=== Selected text ===
++++++++
Document Number
89-300
Tax Type
Retail Sales and Use Tax
Description
Vending machine sales; Premium band income; Theft deduction
Topic
Basis of Tax
Date Issued
11-01-1989
November 1, 1989




Re: §58.1-1821 Application/Sales and Use Tax


Dear***************

This will reply to your letter of February 7, 1989, on behalf of ***********(taxpayer), seeking correction of a sales and use tax assessment for the period November 1985 through September 1988.
FACTS

The taxpayer is engaged in the business of selling tangible personal property through vending machine and has elected under Virginia Code §58.1-614 to pay the 5 1/2% tax on the cost price of items sold instead of the 4 1/2% tax on the gross receipts.

As the result of a recent audit, the taxpayer was assessed additional tax on "premium brand income" and "inventory shortages" which it failed to include in cost price for purposes of computing the tax. Premium brand income is a reduction in the cost price of items purchased as a result of volume selling. This reduction is obtained by quarterly payments from the supplier to the taxpayer. Inventory shortages is an adjustment to cost of goods sold as a result of theft and items dispensed from vending machines without payment.
DETERMINATION

As stated in your letter, §630-10-110(2)(B) of the Virginia Retail Sales and Use Tax Regulations dealing with vending machine sales provides, in part, that "the method of accounting used for federal income tax purposes shall be the accounting method used in determining the cost price of purchased tangible personal property and the cost of manufactured tangible personal property."
++++++++
=== Raw data ===
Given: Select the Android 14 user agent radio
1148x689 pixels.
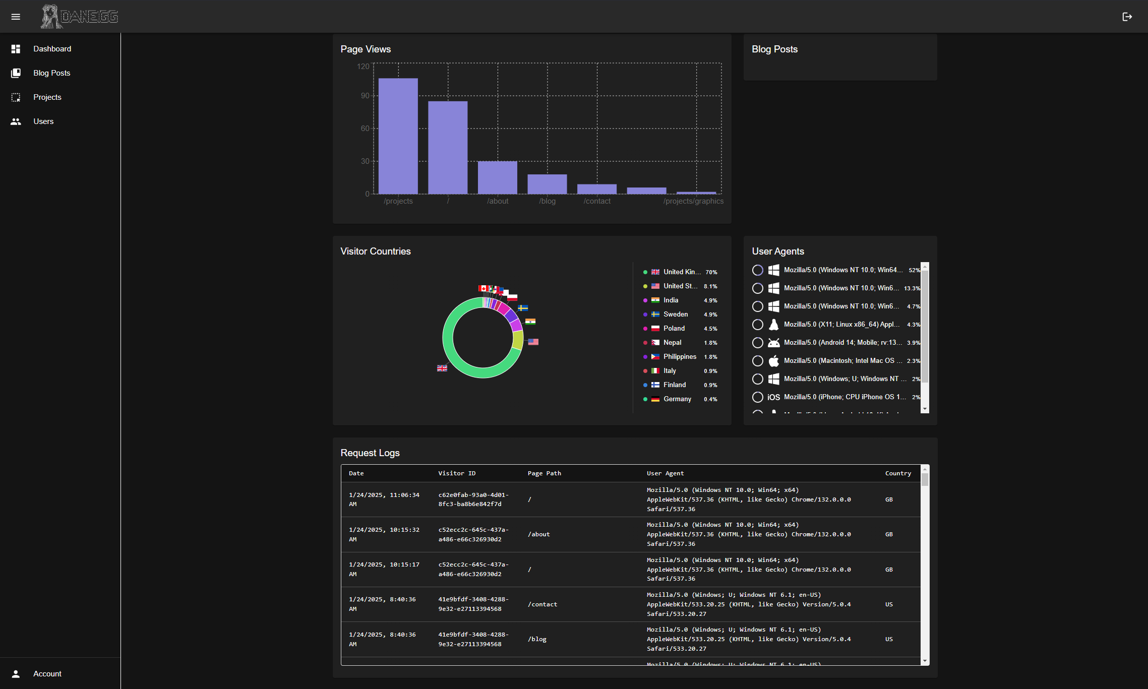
++++++++
=== Brief A ===
In the tax ruling, what tax rate did the taxpayer choose to pay on the cost price of items sold through its vending machines?
=== Brief B ===
Name each field label shown in the heading of the tax ruling, before the letter starts.
The listing has nothing to do with the tax ruling.

=== Final result A ===
5 1/2%

=== Final result B ===
Document Number, Tax Type, Description, Topic, Date Issued